Thomas Pfeiffer (Bloomberg) -- French billionaire Xavier Niel is joining rival Patrick Drahi in taking his phone company private after customer losses and heavy spending sent its shares into a steady decline.
Iliad SA shares jumped as much as 62% to Niel’s offer price of 182 euros. The deal values Iliad at about 10.85 billion euros ($12.9 billion), according to Bloomberg calculations.
Iliad shook up the French market more than two decades ago with its low-cost cable TV and Internet services. Lately the industry’s focus has shifted to combined fiber broadband, mobile and TV, forcing Iliad to redouble its network investment.
“Telecoms is already a low growth industry and Iliad will also inevitably face that,” said Bloomberg Intelligence analyst Erhan Gurses.
Note from DCK: Iliad also owns the French data center provider Scaleway, which offers colocation, cloud, and bare-metal services.
Rock-bottom interest rates have made it cheaper for owners to withdraw their businesses from the constant scrutiny of equity markets.
Drahi took his Altice Europe NV vehicle private in January, partly as a way to avoid paying for promised stock buybacks and focus his spending on reducing debt and network investments. Germany’s Oliver Samwer is also attempting to take his tech incubator Rocket Internet SE off the stock market.
Iliad’s shares have lost almost a third of their value in the past 12 months. New Street Research analysts put Iliad’s fair value at 220 euros a share. “In reality though, shareholders are likely to tender in our view given the recent share price performance,” they said in a note.

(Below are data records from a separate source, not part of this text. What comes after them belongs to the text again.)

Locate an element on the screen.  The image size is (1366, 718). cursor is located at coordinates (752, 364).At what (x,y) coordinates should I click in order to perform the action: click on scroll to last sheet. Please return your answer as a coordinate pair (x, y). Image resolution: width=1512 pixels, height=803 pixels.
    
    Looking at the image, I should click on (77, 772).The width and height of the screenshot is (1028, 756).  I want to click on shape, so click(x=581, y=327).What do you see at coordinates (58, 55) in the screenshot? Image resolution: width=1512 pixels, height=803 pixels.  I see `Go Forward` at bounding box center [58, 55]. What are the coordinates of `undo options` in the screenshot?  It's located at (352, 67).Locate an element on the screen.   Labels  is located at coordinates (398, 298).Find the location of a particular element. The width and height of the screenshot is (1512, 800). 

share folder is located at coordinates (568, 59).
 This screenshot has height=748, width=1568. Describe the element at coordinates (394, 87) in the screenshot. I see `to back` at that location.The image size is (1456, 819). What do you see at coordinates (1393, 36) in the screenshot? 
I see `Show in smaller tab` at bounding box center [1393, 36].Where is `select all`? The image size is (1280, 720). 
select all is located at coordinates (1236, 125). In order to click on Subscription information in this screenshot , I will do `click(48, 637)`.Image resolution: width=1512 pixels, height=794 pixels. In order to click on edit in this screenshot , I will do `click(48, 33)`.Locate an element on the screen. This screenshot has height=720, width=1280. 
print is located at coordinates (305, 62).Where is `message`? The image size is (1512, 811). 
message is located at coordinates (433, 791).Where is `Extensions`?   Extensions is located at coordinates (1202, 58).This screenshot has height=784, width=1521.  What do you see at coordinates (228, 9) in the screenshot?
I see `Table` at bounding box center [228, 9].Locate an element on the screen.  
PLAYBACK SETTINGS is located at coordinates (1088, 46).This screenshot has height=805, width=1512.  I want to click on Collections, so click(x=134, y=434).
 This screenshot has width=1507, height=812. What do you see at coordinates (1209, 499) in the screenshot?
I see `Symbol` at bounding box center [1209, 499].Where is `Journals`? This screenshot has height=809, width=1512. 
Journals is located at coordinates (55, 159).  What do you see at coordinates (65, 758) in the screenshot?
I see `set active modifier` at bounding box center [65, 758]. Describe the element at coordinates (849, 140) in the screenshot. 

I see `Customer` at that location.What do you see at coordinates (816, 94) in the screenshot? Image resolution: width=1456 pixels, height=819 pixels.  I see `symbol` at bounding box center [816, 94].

The industry has fallen out of favor with equity investors in recent years as it gears up for big spending on 5G wireless and fiber networks. While they are needed for carriers to remain competitive, national regulators are likely to limit returns on those investments.
The pandemic-driven surge in home working has driven home the importance of the networks that drive the digital economy, yet phone companies’ profits have barely budged due to fixed-price data plans and fierce competition.Shares in French rival Orange SA, which is set to be the only listed pure-play national telecoms operator left in France, rose 1%.
The Iliad take-private may help to stabilize market prices in France, yet “competition with private competitors may also heighten Orange’s capex risk, given Altice and Iliad may be bolder with network investments under private ownership,” said Gurses at BI.
Deals for European companies in tech, telecom and media have surged in the last two years, with buyers agreeing to spend about $124 billion so far in 2021, keeping pace with last year’s record, according to data compiled by Bloomberg. Acquirers offered about $215 billion for European companies in the industry in 2020, the most in 20 years.
Niel owns around 71% of Iliad through his holding company, according to Friday’s statement. He’s resorting to the junk bond market to help finance the buyout. A 3.6 billion-euro bridge loan via the holding entity arranged by BNP Paribas, Credit Agricole CIB, JPMorgan and Societe Generale will eventually be replaced by high-yield debt, according to a draft prospectus.
Some Iliad notes were having their worst day since last year’s coronavirus selloff, with a 650 million-euro security due in 2024 falling 1 cent to around 100.9, its biggest drop since March 2020.
Iliad’s new Italian business has begun to turn a profit and Niel now has his sights on Poland, where it’s offered to buy Liberty Global Plc’s operation in the country for around $1.9 billion to expand its fixed-line business there.
“Iliad is now entering a new phase in its development, requiring rapid changes and major investments which will be easier to undertake as an unlisted company,” Niel said in the statement.